Standard & Poor's Ratings Services said today that its ratings and outlook on Emirates Telecommunications Corp. (Etisalat) (AA-/Stable/A-1+), the former incumbent fixed-line and leading mobile telecoms operator in the United Arab Emirates, are not immediately affected by Etisalat's announcement that its offer to buy a 51% stake in Mobile Telecommunications Company (Zain)--for about US$12 billion at KWD 1.70 per share--has become binding.

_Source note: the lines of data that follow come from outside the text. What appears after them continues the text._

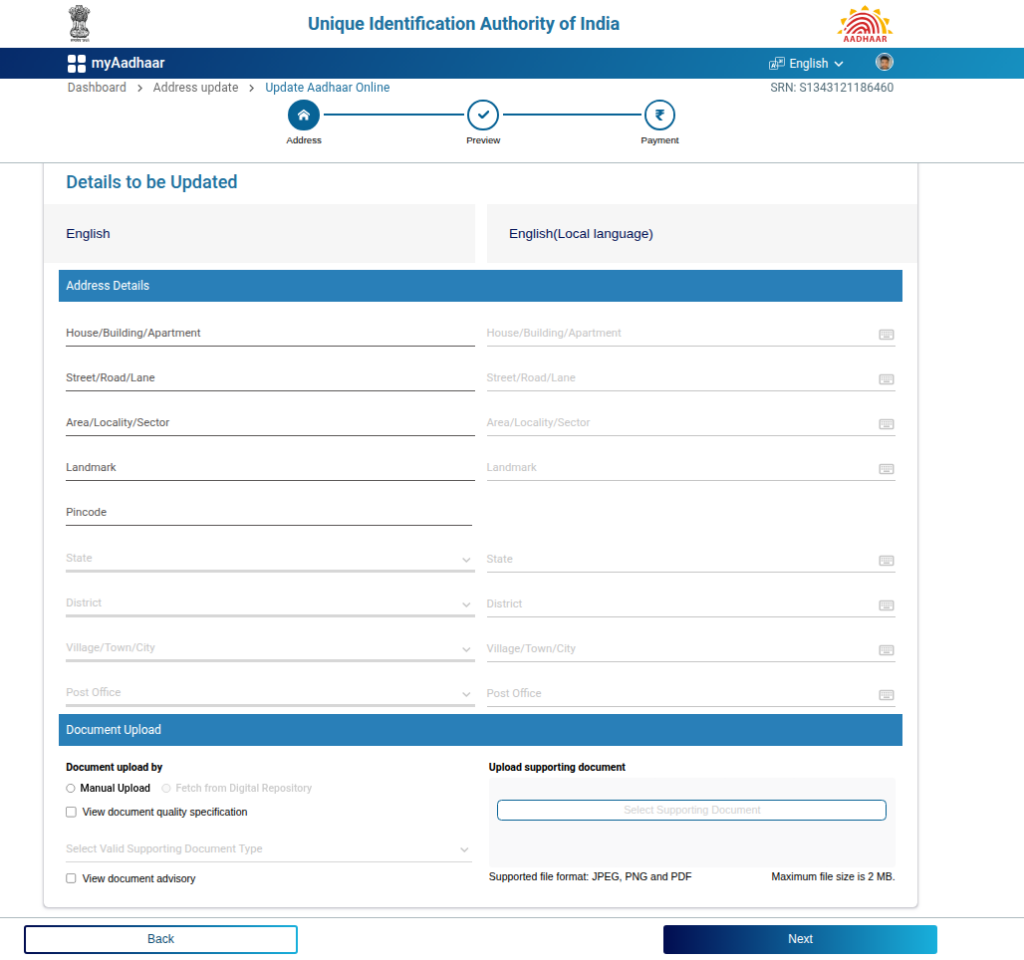The image size is (1024, 960).
Task: Click the Preview checkmark step icon
Action: point(483,116)
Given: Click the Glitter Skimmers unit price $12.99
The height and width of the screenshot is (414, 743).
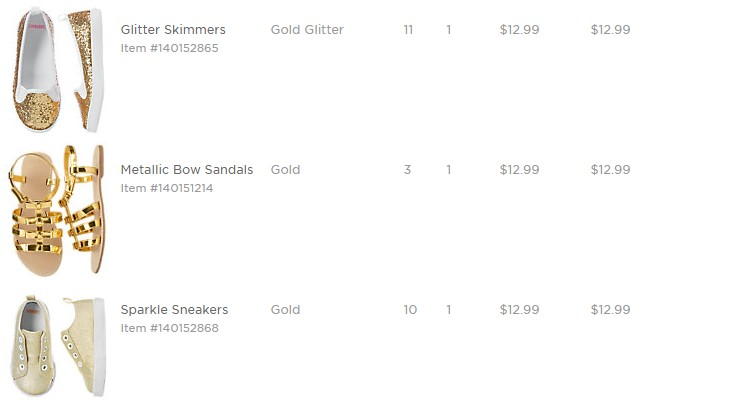Looking at the screenshot, I should 519,30.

"We understand that the offer is subject to multiple conditions. Etisalat will have the option not to proceed with the deal if these conditions are not met or if it is unsatisfied with the results of due diligence. We understand that the binding offer is a requirement to start formal due diligence and that the parties have not yet negotiated any principal terms and conditions. We assume that Etisalat's recently announced plans to issue US$7 billion in medium-term notes, which could significantly weaken its financial profile, will materialize only if the transaction happens," the ratings agency said.
"Standard & Poor's will continue to monitor any developments related to this potential transaction and the possible impact on Etisalat's credit profile. Should we see the likelihood of the transaction increasing, the ratings on Etisalat would likely be placed on CreditWatch to assess the credit implications for the company," S&P added.